When does my OB need to know about the acreeta and will a peri give me more information on the previa, or is all I need to know is that I have one? I'm on modified bed rest and to watch out for bleeding. Any advice would be greatly appreciated.
Allison, 29wk 4d
Most women do not know that having a cesarean (never mind two) increases their risk for both placenta previa and placenta accreta. I am so sorry that you have the previa and that there is concern about a possible accreta besides. Your OB needs to know about both conditions before you go into labor. Hopefully, that will not happen before your baby is full-term.

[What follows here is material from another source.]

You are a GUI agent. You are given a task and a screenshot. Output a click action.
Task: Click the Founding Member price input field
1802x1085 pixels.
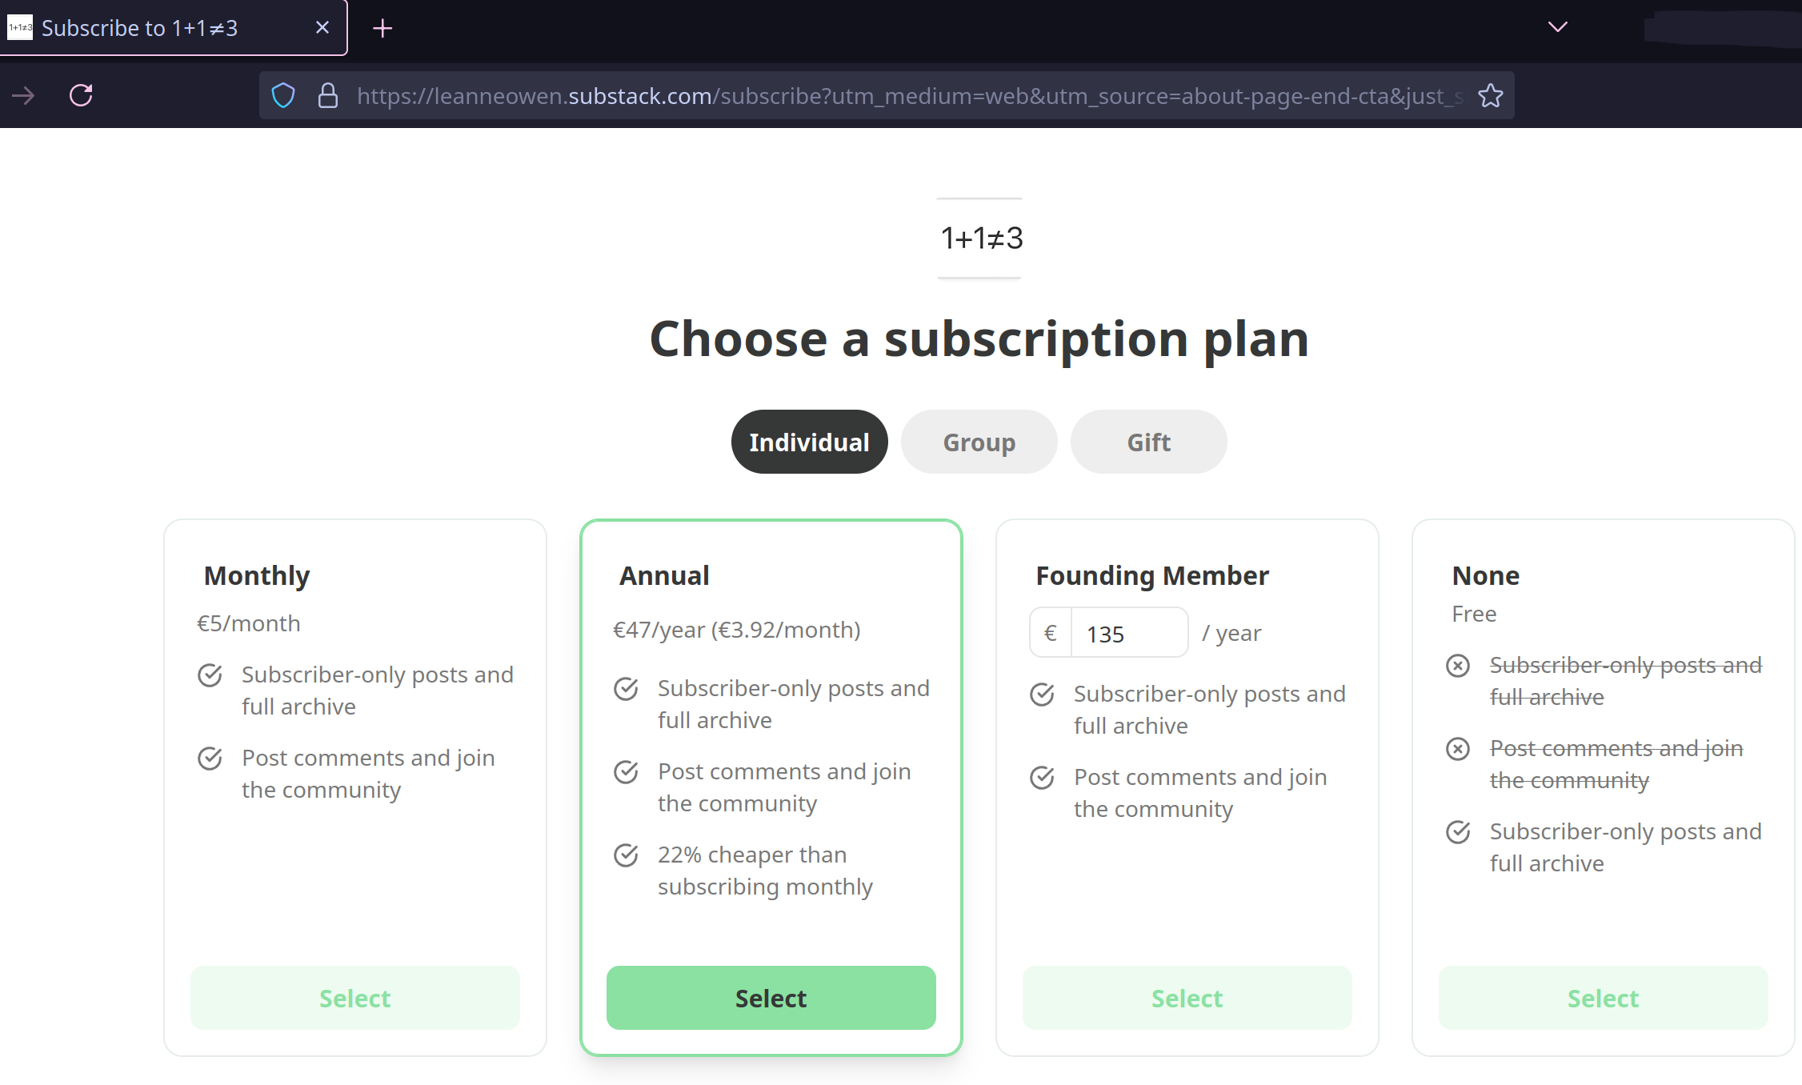[1128, 634]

A placenta that is a complete previa is unlikely to move much prior to delivery so I'm assuming that you know you will have a third cesarean. If it turns out that you do indeed have an accreta (and I'm not sure that they can be absolutely certain one way or the other based on ultrasound), the only option the OB may have is to remove your uterus in order to save your life. If you do keep your uterus, with this history I would probably be suggesting a tubal ligation if you were my client, for the sake of your children and husband, who need a mom and a wife. Besides which I would like to see you raise those kids!
--Cynthia, CNM. PhD.
Cynthia Flynn, CNM. PhD, is the General Director of the Family Health and Birth Center which provides prenatal, birth, postnatal, gynecological and primary health care to underserved women and their families in Washington, D.C. Recently Cynthia served as Associate Professor of Nursing at Seattle University. There she not only taught, but remained in full scope clinical midwifery practice at Valley Medical Center where she cared for pregnant and birthing women, and practices well-woman gynecology, family planning, and treatment of sexually transmitted diseases.
Cynthia founded Columbia Women's Clinic and Birth Center, where she took care of pregnant women and infants up to two weeks of age and attended both birth center and hospital births. Before Cynthia earned her CNM, she worked as a registered nurse in labor and delivery and postpartum and is a certified Doula and Doula trainer.